Portanto, voltando a Senge, o autor que popularizou esse conceito, para que se chegue a uma learning organization, as pessoas em uma empresa necessitam de cinco disciplinas de aprendizagem organizacional, a saber: domínio pessoal, modelos mentais, pensamento sistêmico, visão compartilhada, e aprendizado em equipe. Essas habilidades, quando conjugadas, exercem um papel definitivo na forma de atuação das empresas, que poderão chegar, segundo o autor, à inovação e a formas mais conscientes de se adaptar ao ambiente externo. Todavia, é fundamental que a aprendizagem seja permanente, pois as pessoas têm uma grande capacidade natural em aprender cada vez mais, ainda que seja preciso que isso seja despertado e se torne uma curiosidade que a impulsione com determinação àquilo que elas querem aprender ou, ao menos, ao que seja necessário a sua área de competência. Um dos pontos principais nesse processo é lembrar que cada um nasce com um determinado “dom”, mas todos podem ter proficiência através da prática.
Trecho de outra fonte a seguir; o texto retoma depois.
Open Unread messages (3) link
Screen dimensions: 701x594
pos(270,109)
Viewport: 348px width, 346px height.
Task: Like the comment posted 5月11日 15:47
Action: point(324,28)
Com esse pensamento, dentro da aprendizagem, mas rumo a mais uma digressão, convém perceber o que o economista Adam Smith, em seu livro A Riqueza das Nações, informou ao tratar da relação entre a divisão do trabalho e o aumento da produção. De acordo com o autor, a primeira causa para o aumento da produção era “o aumento de destreza de cada um dos trabalhadores”, pois aqueles que durante toda a vida (ou, aceitemos, boa parte dela) fizeram as mesmas tarefas, aprenderam mais sobre essas e se tornaram mais rápidos no seu desenvolvimento. Smith ainda afirmou que a divisão do trabalho é limitada tão-somente pela dimensão do mercado ou pela abrangência da capacidade de troca, o que pode ser análogo às organizações de aprendizagem modernas.

De volta ao nosso momento, caberia dizer, com certa frieza e ausência de maior análise ou aprofundamento teórico qualquer, que as máquinas somos nós, sem dúvida! Máquinas humanas, de aprendizado, cujos valores e potencialidades influenciaram até mesmo a “linha de produção” de Smith e as “organizações que aprendem” de Senge. Não apenas na vida pessoal, mas também na vida organizacional, aprender é a palavra-chave para o desenvolvimento que, de individual e particular, torna-se comum e geral e faz a grande diferença no mundo, hoje. Talvez mais tarde, para que possamos ser bem sucedidos levando junto as organizações em que nos situamos, pode ser um grande diferencial ter o domínio dessa competência, a capacidade de aprender, a fim de que possamos nos preparar para os novos tempos pois, conforme certa vez afirmou um dos expoentes europeus do planejamento estratégico, Arie de Geus, ex-vice presidente de planejamento da Royal Dutch/Shell, a habilidade de aprender mais depressa do que os concorrentes pode ser a única vantagem competitiva nos dias atuais.